Day 311 - 06 Dec 96 - Page 35
1 MR. RAMPTON: It is on malice, my Lord. That is all.
2
3 MR. JUSTICE BELL: Very well.
4
5 MR. RAMPTON: I have said all I have to say about publication.
6
7 MR. JUSTICE BELL: What is the position on malice -- I think the
8 answer is fairly obvious, but I will ask you anyway -- if
9 the Defendants' motives are about equal measures of belief
10 in most, at least, of the allegations in the leaflet, on
11 the one hand, and a wish to smash McDonald's, on the
12 other?
13
14 MR. RAMPTON: My Lord, that begs such a huge question, I am not
15 sure how to answer that. The wish to smash McDonald's has
16 to be the dominant motive. Equal measures is not a concept
17 which I have ever actually -- it could be, on the facts,
18 I suppose.
19
20 MR. JUSTICE BELL: Does it really boil down to this: I have got
21 to think that any other motive is really of no real
22 significance?
23
24 MR. RAMPTON: It may be of significance because, as Lord Diplock
25 said in Horrocks v. Lowe the motives with which people act
26 are mixed, and there may well -- this is a little example
27 I gave about the man who comments on the performance of the
28 company -- one may well invite a strongly held view that
29 the managing director is incompetent, but it would be quite
30 clear from that example that one's dominant motive --
31 though one is anxious to express one honest opinion, that
32 was not the dominant motive for the publication.
33
34 MR. JUSTICE BELL: Yes.
35
36 MR. RAMPTON: There may be well be some areas of the case --
37 Ms.

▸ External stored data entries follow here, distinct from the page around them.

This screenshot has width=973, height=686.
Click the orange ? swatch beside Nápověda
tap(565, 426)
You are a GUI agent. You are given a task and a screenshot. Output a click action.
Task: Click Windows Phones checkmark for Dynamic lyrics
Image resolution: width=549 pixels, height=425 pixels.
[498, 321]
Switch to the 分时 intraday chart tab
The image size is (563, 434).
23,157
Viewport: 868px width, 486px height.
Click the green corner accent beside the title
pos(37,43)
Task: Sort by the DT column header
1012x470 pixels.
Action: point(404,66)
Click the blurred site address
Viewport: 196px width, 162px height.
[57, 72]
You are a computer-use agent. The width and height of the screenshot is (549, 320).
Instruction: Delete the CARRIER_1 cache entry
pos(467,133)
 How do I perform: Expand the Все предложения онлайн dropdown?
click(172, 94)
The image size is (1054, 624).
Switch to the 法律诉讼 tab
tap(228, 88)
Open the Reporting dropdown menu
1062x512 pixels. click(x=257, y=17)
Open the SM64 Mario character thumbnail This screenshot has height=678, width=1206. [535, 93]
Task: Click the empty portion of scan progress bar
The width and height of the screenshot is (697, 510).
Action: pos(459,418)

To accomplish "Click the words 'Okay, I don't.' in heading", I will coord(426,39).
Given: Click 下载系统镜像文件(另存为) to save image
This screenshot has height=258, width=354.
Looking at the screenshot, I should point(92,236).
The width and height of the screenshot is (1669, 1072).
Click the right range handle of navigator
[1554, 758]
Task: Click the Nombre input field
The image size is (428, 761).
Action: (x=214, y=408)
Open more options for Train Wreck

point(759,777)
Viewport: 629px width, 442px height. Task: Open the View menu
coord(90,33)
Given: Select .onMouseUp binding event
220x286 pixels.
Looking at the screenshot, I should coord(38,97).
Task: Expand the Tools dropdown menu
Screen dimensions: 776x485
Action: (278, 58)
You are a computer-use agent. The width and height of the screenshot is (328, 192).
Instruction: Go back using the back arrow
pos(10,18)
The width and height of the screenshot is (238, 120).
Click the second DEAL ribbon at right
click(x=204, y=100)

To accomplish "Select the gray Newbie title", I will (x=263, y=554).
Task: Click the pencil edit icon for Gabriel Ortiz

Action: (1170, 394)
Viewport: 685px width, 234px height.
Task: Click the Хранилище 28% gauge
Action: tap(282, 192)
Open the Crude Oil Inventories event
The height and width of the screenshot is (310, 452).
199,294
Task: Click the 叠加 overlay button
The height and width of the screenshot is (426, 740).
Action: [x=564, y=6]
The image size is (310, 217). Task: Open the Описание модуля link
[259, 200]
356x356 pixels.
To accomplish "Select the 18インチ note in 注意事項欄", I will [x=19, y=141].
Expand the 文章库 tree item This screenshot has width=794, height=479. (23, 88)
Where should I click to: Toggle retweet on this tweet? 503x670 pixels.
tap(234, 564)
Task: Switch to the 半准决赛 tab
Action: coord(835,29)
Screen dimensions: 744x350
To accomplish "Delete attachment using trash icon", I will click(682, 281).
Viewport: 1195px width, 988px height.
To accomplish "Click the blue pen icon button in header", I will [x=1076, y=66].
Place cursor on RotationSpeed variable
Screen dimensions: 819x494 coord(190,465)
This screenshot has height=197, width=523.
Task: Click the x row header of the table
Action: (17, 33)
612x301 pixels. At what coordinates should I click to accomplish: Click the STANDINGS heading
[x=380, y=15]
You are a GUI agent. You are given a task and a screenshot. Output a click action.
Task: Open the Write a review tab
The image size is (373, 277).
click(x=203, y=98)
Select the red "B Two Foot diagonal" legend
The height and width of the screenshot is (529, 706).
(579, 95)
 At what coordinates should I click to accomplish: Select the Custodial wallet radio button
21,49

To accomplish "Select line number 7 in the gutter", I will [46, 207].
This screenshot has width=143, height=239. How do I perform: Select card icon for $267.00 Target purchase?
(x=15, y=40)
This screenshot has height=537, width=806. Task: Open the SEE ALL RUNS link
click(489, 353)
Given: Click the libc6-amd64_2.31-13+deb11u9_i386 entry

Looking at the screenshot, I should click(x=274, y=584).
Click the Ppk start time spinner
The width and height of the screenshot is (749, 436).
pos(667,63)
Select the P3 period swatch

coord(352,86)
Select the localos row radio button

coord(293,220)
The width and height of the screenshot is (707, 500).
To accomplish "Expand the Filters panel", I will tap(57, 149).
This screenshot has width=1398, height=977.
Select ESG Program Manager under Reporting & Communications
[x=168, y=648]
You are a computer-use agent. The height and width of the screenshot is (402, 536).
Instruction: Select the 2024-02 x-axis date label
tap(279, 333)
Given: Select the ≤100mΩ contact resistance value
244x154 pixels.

Steel's beliefs about animals will certainly be one of
38 them, I should have thought; and, although Mr. Morris has
39 not given evidence, your Lordship might think, having
40 observed him and the way he conducted himself in court and
41 so on, your Lordship might infer, although it is not,
42 strictly speaking, evidence in the sense that it has been
43 given from the witness box -- nevertheless, as
44 your Lordship once said in the course of this case, you
45 have eyes and ears -- that Mr. Morris was particularly
46 passionate about some areas of employment, for example.
47
48 MR. JUSTICE BELL: Yes.
49
50 MR. RAMPTON: The real question to which all of this material in
51 malice leads back is, at the times of publication between
52 September 1987 and the end of 1989 in particular -- though,
53 to some extent, thereafter -- were the Defendants, if they
54 published this material or caused it to be published,
55 primarily seeking to express what they believed to be true
56 about McDonald's, or were they primarily concerned to smash
57 McDonald's because it represented that most hated class,
58 American multi-nationals ---
59
60 MS. STEEL: There is absolutely no evidence of that at all.